### PROBLEM STATEMENT:
Return each of the records below word for word, leaving the pictures out.

[Target pointing data]
■ ■ ■ ■
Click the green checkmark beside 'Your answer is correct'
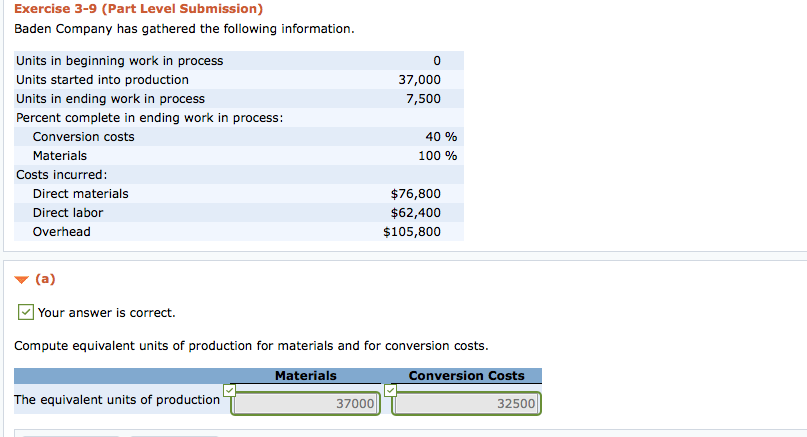 point(26,312)
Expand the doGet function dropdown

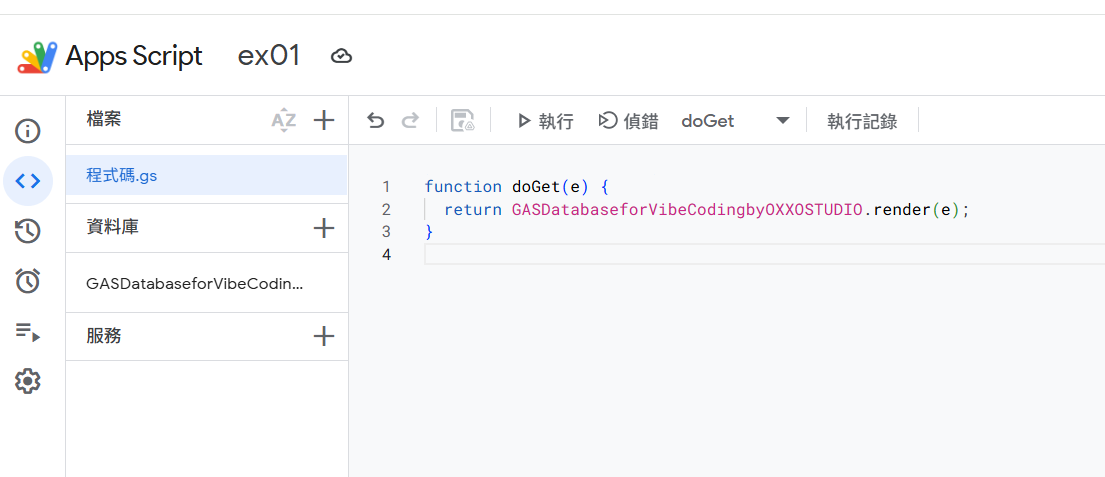(782, 121)
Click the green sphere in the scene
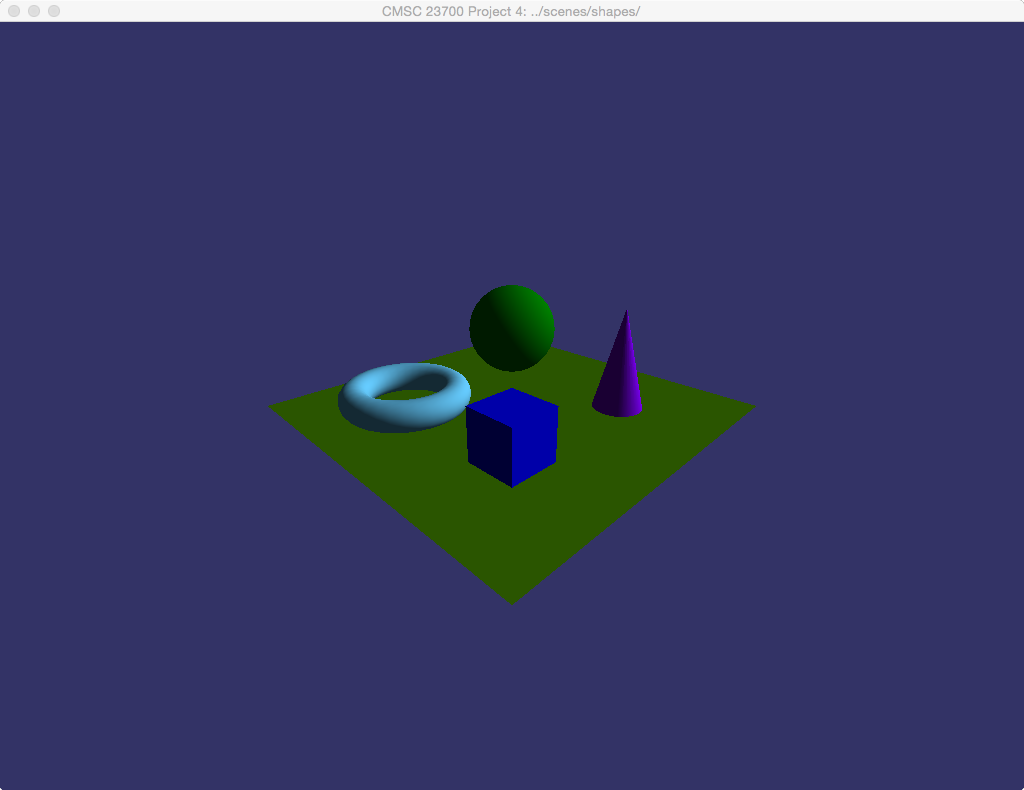The height and width of the screenshot is (790, 1024). [512, 327]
■ ■ ■ ■
### EXPECTED ANSWER:
Click the green checkmark beside 'Your answer is correct'
 point(26,312)
Expand the doGet function dropdown

(782, 121)
Click the green sphere in the scene
The height and width of the screenshot is (790, 1024). [512, 327]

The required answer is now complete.